■ DIRECTIVE ■
Present all the records as a Markdown table with the columns "Row" and "Line": one row per line, numbered in order, with blank lines skipped and the pictures left out.
* BEGIN DATA FOR PROCESSING *
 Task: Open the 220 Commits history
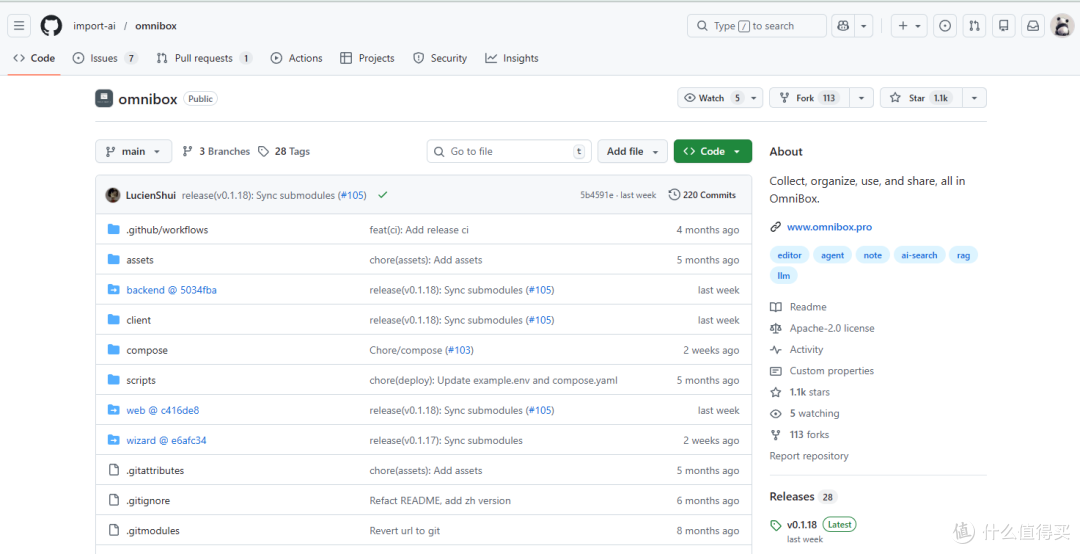(x=702, y=195)
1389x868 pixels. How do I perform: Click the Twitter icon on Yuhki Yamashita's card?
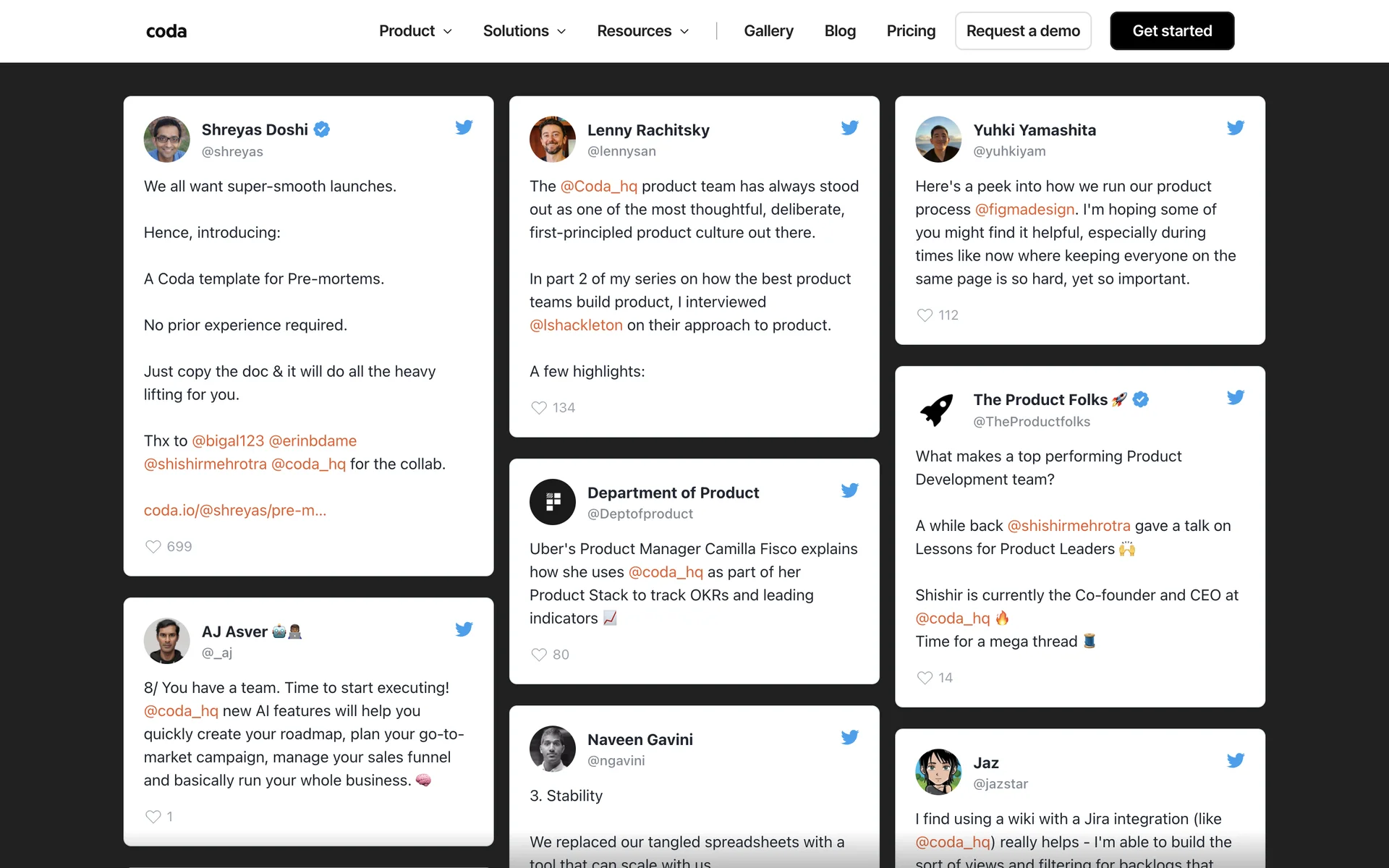[x=1235, y=128]
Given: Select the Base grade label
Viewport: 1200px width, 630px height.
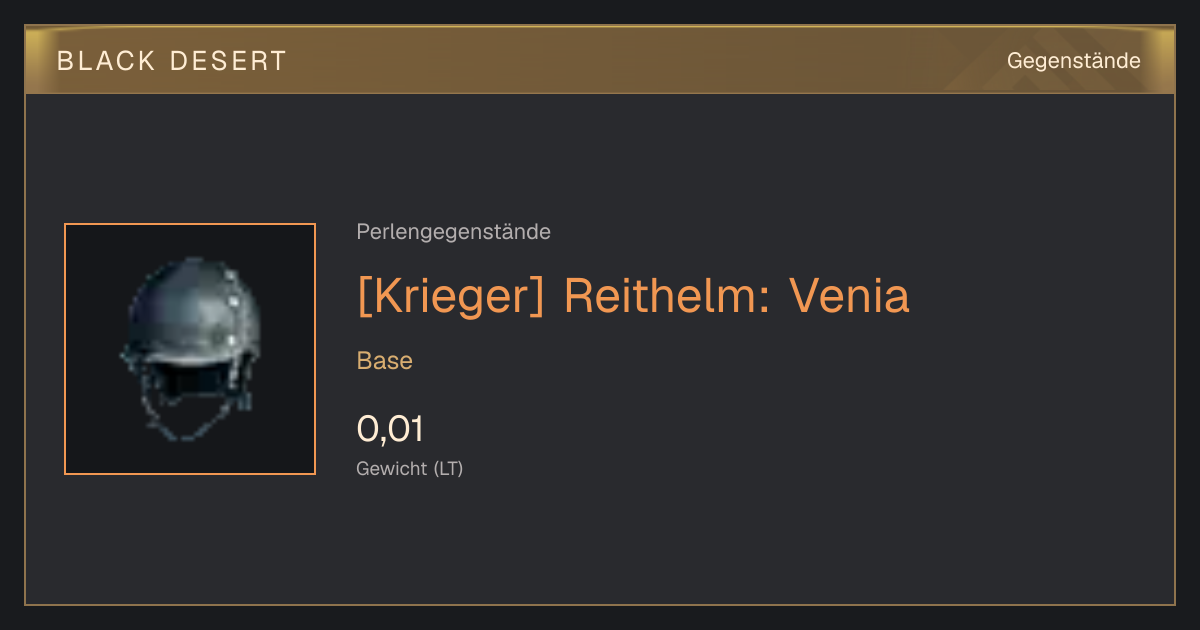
* END DATA FOR PROCESSING *
■ EXERCISE OUTPUT ■
| Row | Line |
|---|---|
| 1 |  Task: Open the 220 Commits history |
| 2 | (x=702, y=195) |
| 3 | 1389x868 pixels. How do I perform: Click the Twitter icon on Yuhki Yamashita's card? |
| 4 | [x=1235, y=128] |
| 5 | Given: Select the Base grade label |
| 6 | Viewport: 1200px width, 630px height. |